[LISTED RECORDS start]

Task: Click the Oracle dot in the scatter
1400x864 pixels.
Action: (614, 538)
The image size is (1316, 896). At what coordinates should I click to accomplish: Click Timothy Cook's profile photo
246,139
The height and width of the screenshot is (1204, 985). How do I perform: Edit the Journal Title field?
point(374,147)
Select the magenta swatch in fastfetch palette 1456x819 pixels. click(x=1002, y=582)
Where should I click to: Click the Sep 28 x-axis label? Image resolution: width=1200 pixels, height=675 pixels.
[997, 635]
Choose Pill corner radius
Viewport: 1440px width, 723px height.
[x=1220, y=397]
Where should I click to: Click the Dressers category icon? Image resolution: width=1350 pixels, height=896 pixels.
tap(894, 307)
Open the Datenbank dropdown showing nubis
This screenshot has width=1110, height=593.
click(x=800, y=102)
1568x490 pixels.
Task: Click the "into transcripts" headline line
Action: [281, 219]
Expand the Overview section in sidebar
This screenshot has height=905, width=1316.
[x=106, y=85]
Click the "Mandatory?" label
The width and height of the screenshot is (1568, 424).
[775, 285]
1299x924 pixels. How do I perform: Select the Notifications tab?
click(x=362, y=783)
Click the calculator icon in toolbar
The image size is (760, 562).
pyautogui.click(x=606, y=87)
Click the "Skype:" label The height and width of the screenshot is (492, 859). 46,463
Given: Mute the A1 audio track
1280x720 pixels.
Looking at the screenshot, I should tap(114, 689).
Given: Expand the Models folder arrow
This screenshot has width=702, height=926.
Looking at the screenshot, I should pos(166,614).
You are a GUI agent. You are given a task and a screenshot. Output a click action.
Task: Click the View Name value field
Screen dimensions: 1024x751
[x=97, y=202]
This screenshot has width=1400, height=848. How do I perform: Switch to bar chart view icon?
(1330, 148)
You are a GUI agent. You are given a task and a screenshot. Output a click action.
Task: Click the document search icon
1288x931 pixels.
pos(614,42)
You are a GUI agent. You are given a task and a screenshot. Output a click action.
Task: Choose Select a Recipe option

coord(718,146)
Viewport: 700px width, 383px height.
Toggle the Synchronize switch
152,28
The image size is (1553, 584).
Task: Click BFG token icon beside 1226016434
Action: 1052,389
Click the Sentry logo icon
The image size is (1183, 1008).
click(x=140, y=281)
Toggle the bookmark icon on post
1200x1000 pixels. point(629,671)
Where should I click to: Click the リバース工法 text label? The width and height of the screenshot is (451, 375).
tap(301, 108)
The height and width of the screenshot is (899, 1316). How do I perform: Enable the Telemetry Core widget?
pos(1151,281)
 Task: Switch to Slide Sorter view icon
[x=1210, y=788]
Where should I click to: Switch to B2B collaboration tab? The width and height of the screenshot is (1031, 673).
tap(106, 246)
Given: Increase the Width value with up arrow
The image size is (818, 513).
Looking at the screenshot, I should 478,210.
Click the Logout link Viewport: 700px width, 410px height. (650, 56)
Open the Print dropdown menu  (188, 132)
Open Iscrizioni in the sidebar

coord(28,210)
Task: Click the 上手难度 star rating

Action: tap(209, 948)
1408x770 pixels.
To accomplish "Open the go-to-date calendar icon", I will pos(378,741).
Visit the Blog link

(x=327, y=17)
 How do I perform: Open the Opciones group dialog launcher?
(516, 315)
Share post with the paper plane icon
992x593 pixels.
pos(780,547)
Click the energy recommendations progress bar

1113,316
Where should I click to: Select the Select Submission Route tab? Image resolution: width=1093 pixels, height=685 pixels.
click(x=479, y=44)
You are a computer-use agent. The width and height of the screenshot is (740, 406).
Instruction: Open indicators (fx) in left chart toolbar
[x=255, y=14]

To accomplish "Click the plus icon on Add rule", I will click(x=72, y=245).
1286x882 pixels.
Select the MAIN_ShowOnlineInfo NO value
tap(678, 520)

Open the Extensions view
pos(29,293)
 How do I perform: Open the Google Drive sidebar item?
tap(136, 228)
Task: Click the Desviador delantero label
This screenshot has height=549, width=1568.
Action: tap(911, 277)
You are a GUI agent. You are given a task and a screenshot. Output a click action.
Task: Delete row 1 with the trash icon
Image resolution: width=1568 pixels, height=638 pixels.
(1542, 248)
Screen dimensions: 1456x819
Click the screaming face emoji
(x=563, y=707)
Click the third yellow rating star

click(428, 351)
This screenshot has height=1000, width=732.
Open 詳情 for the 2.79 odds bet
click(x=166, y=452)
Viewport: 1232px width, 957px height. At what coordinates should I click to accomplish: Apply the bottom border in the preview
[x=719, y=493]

[LISTED RECORDS end]

WHAT THE EXERCISE ASKS — Reproduce every line of the records from the one containing "Task: Click the Desviador delantero label" down to the one containing "(1542, 248)", both included, and keep the requests unchanged. Offset each coordinate in the answers by adding 48 to it.

EXERCISE RESULT —
Task: Click the Desviador delantero label
This screenshot has height=549, width=1568.
Action: tap(959, 325)
You are a GUI agent. You are given a task and a screenshot. Output a click action.
Task: Delete row 1 with the trash icon
Image resolution: width=1568 pixels, height=638 pixels.
(1590, 296)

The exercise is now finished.